Copy the items word for word, from the line with "Task: Open the 用户协议 user agreement link" through the end of the items, and leave the pictures out of your copy.

(Pointing data for screenshots)
⁂

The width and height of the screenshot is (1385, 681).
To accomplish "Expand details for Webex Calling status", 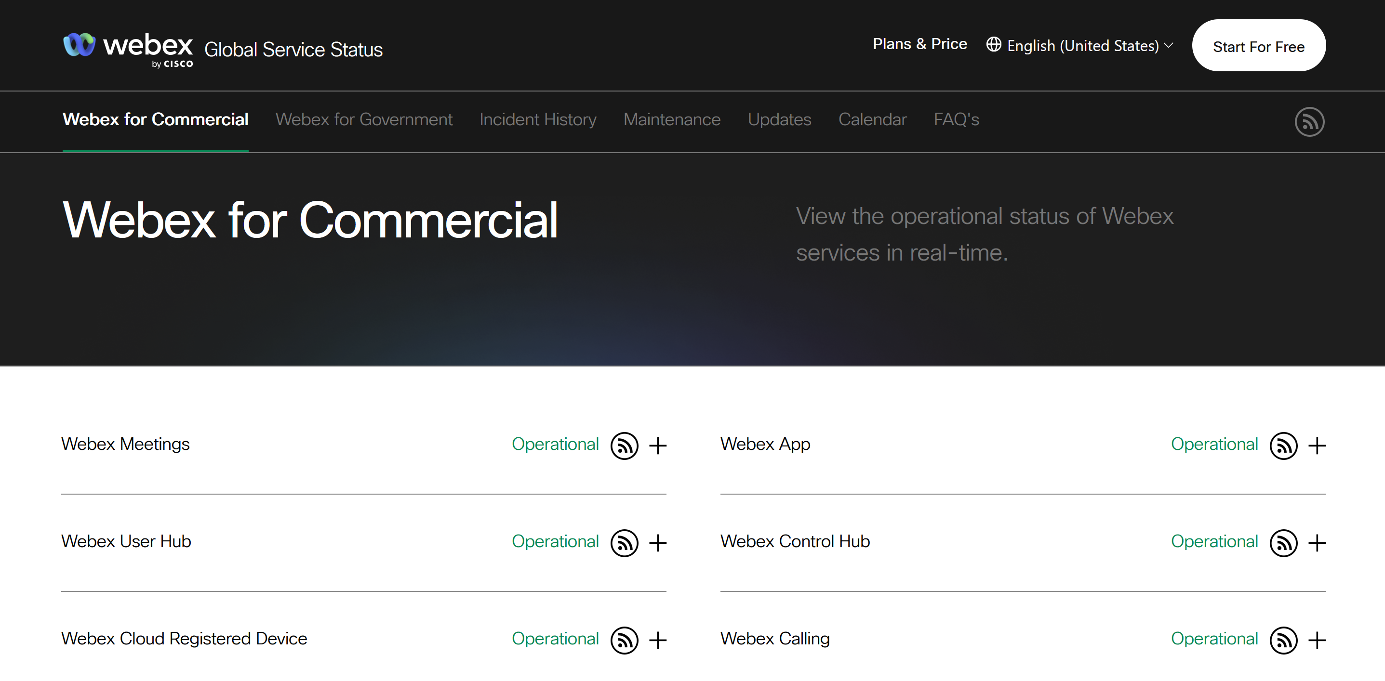I will pos(1318,640).
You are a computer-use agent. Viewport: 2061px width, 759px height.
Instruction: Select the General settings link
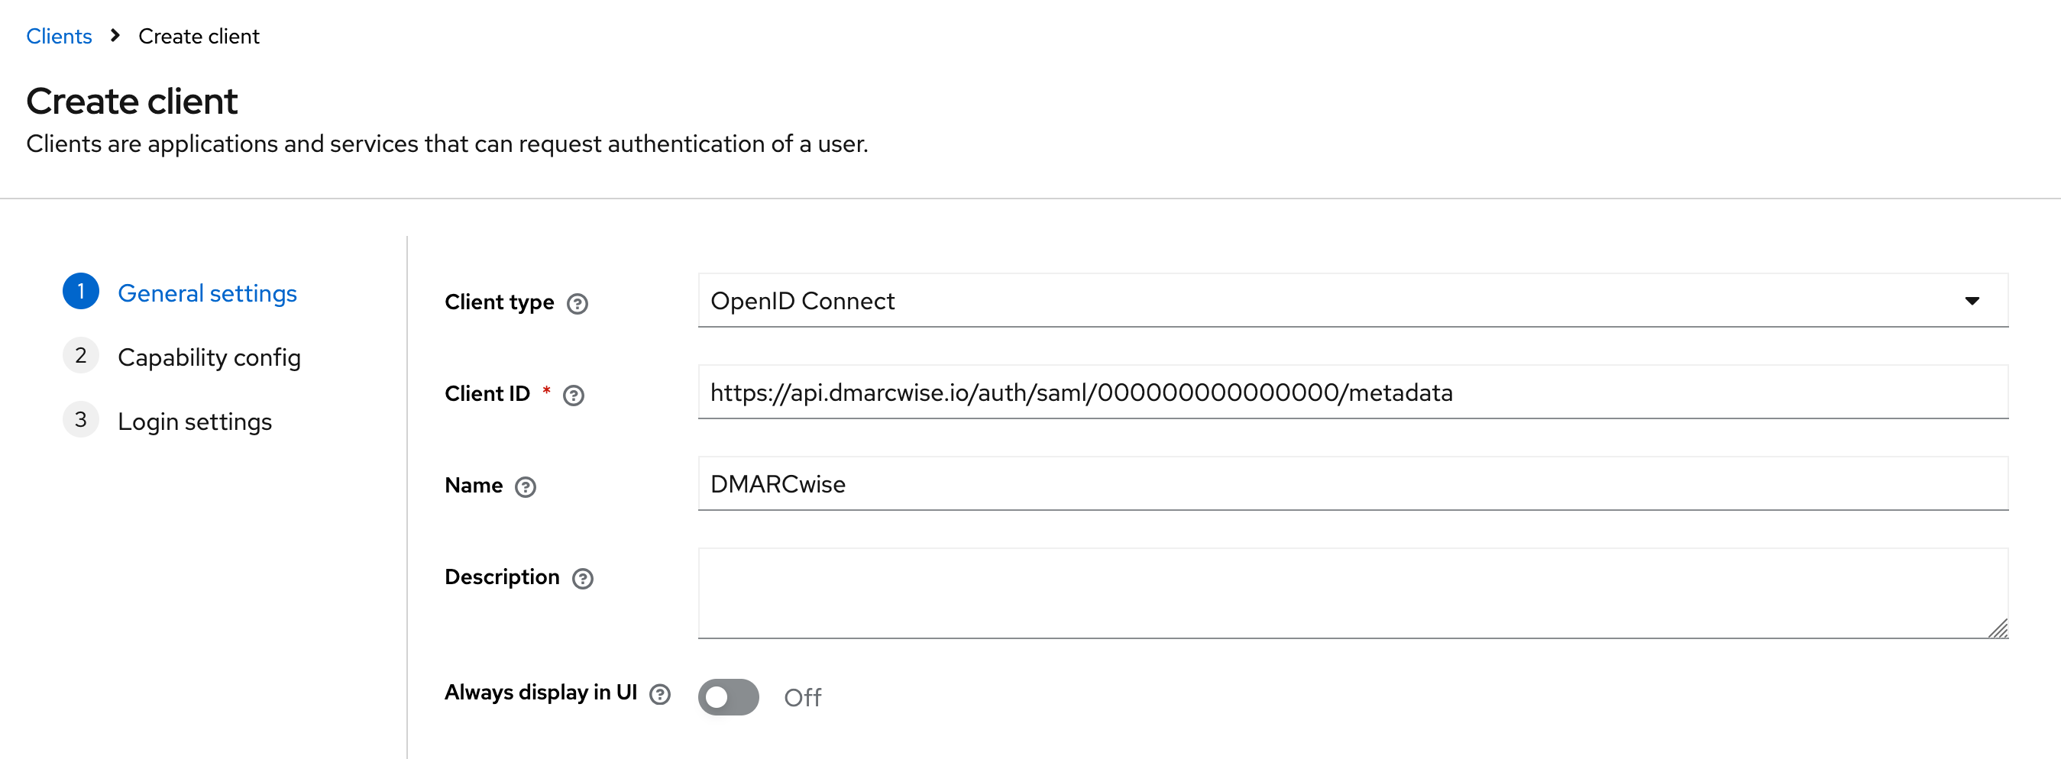click(206, 293)
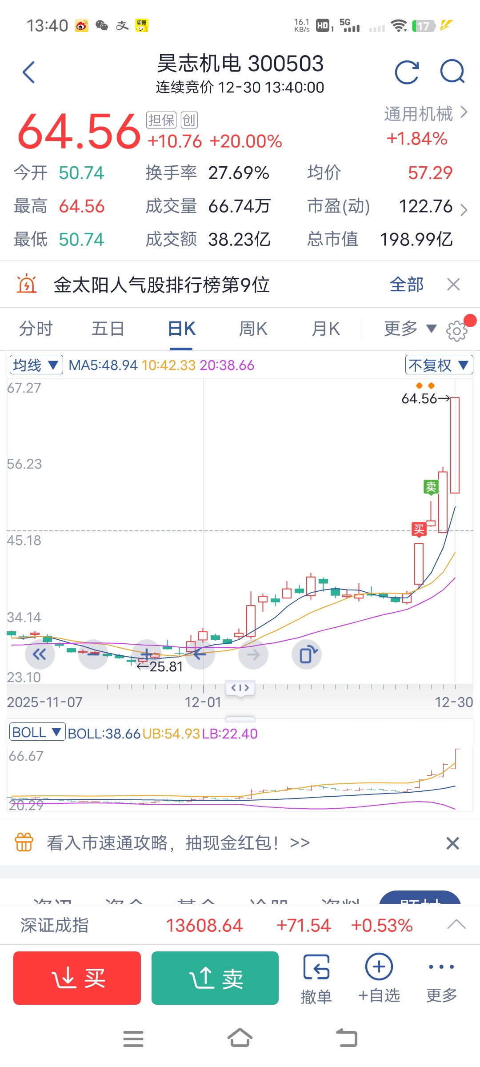Switch to the 分时 tab

pyautogui.click(x=36, y=329)
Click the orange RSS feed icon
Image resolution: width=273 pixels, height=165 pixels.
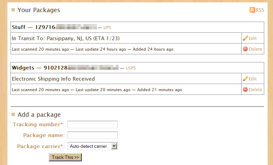point(252,10)
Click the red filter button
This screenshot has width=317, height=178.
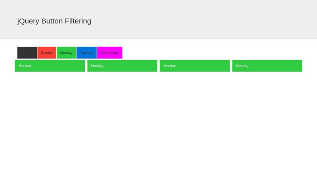(x=47, y=53)

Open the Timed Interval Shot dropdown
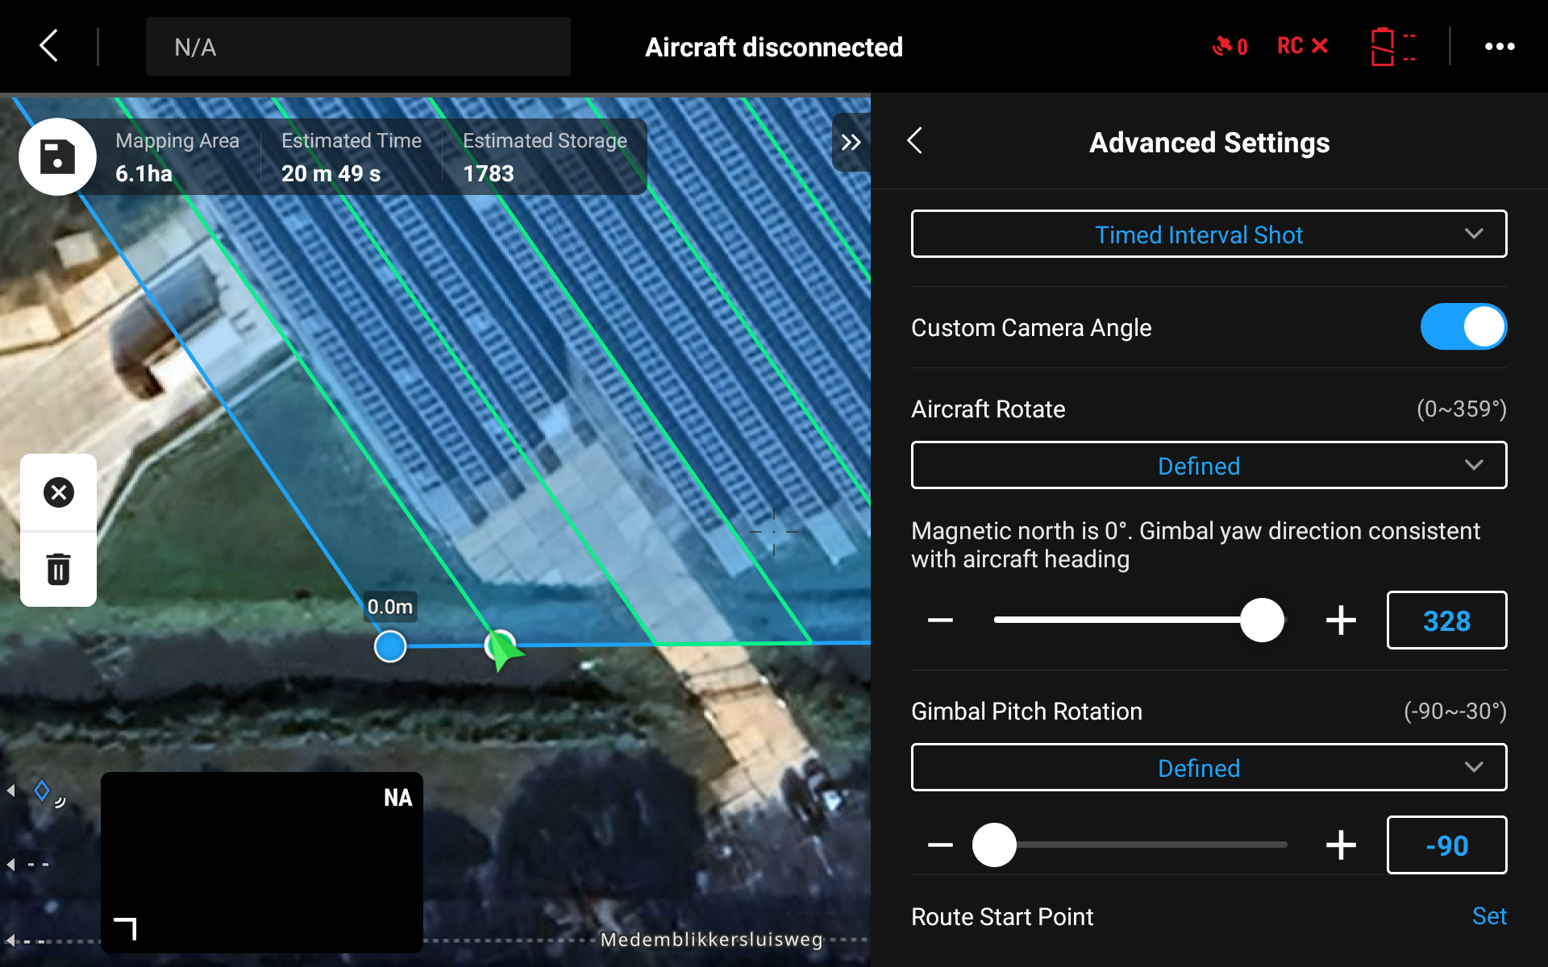[1208, 234]
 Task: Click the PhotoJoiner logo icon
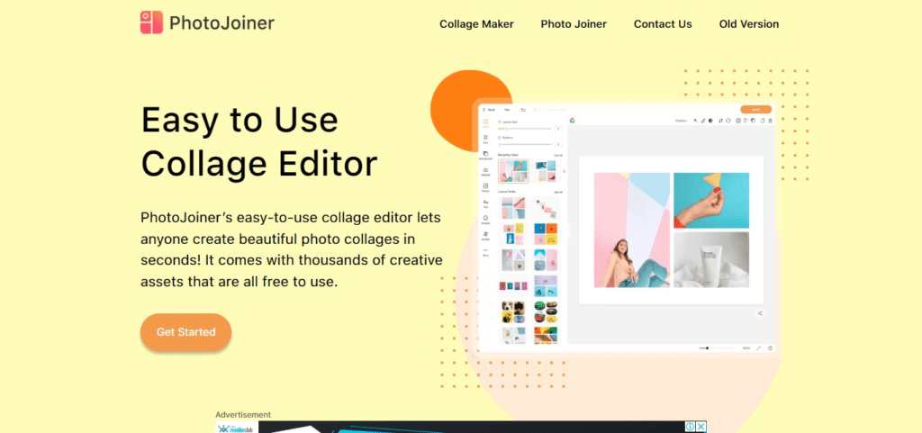click(151, 23)
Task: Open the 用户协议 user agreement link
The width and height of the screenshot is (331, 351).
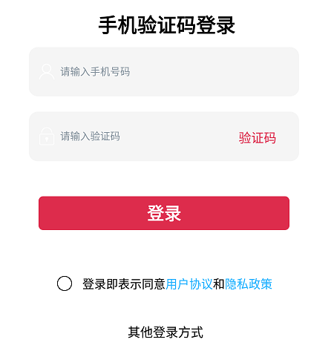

⁂

• The answer:
Task: Open the 用户协议 user agreement link
The width and height of the screenshot is (331, 351).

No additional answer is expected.